On the African continent, genotype E was most represented and significantly outnumbered all other genotypes. By region, genotype A had the highest cumulative prevalence in eastern and southern Africa, E in western Africa, and D in northern Africa (p < 0.0001). Regarding the new genotypes B and C on the African continent, genotype B was significantly higher in southern Africa than C (p < 0.001). In contrast, genotype C was significantly higher in eastern Africa than in western Africa (p < 0.0001). A1 and D/E were the most diverse subgenotypes and mixtures of genotypes, respectively [23].

According to the European Centre for Disease Prevention and Control, 34 (2.6 per 100,000 population) cases of viral hepatitis B were registered in Estonia in 2022, of which 2 were acute (0.2 per 100,000 population) and 32 chronic (2.4 per 100,000 population). In neighboring Latvia during the same period, 191 (10.2 per 100,000 population) cases of viral hepatitis B were registered, of which 17 (0.9 per 100,000 population) were acute cases and 174 (9.3 per 100,000 population) were chronic viral (1.0 per 100,000 population) cases of viral hepatitis B, of which 7 (0.2 per 100,000 population) were acute and 20 (0.7 per 100,000 population) were chronic viral hepatitis B cases [24].

The Republic of Belarus is geographically located in the center of Europe. The residents of the country are actively traveling, and many people from other countries relocate to Belarus for work and study. This fact can easily explain the introduction of the new variants of HBV to the Republic.

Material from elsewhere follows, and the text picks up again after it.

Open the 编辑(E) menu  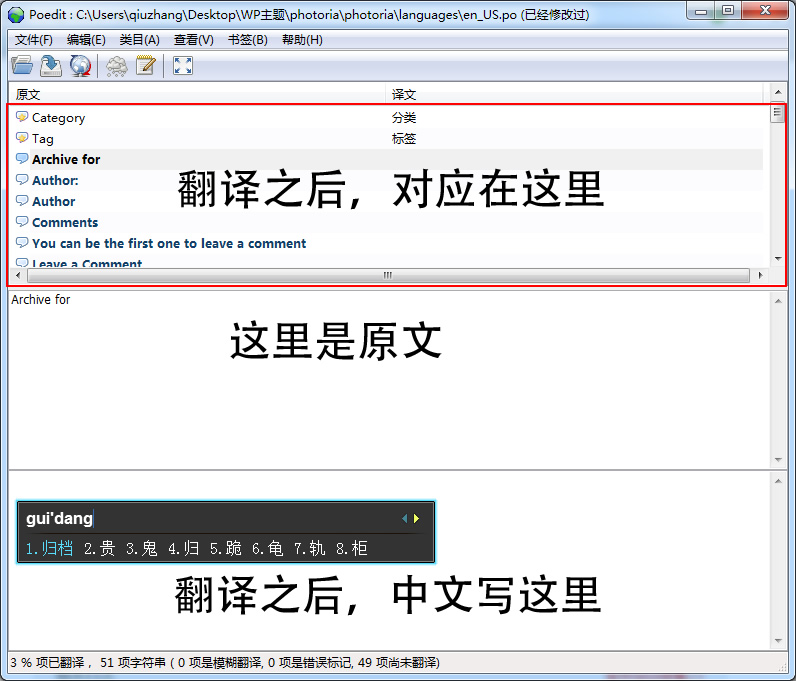coord(86,40)
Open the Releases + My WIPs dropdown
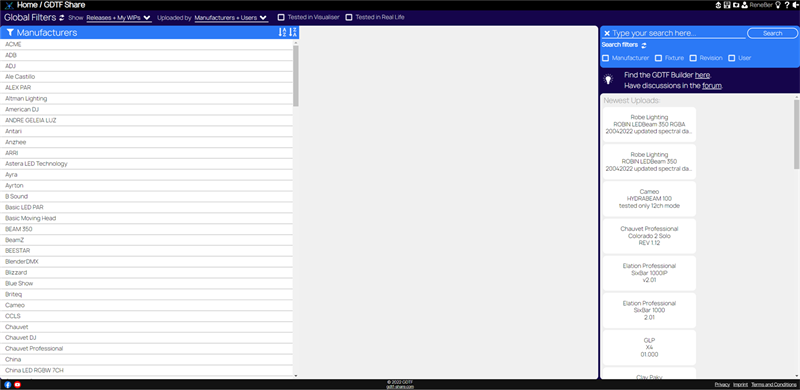 [x=119, y=18]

The results of this study contribute valuable information on the molecular genetic characteristics of HBV prevailing in the Republic of Belarus. Possible routes of the introduction of the new variants of HBV have been identified. The main mutations in the P region of the virus genome leading to resistance to antiviral drugs have been detected. Identification of the mutations at positions 181 T, 204 V, and 204 I, which determine resistance not only to Lamivudine (Zefffix) but also to Adefovir (Hepsera) and Telbivudine (Tyzeka and Sebivo), made it possible to use Tenofovir DF for treatment of the patients. The compensatory mutations 80 V, 173 L, and 80 I have been found in the complex with the mutations leading to virus resistance to antiviral drugs.

5. Conclusions

Summarizing the results obtained, we can once again note that the epidemic process of viral hepatitis B in Belarus is maintained mainly due to the circulation of local variants of the virus. Even in spite of vaccine prophylaxis, about 1000 new cases of chronic viral hepatitis B are detected annually in the country. The detection of new cases, for example, by blood donor testing, may indirectly confirm this. At the same time, as our results show, new variants of hepatitis B virus are entering the country from outside the country with workers and students, for example, from Southeast Asian countries, as well as with citizens of our country who worked outside Belarus. Currently, these subgenotypes of hepatitis B virus are not involved in the epidemiologic process and are detected in individual patients, but their active inclusion in the epidemiologic process cannot be excluded in the future.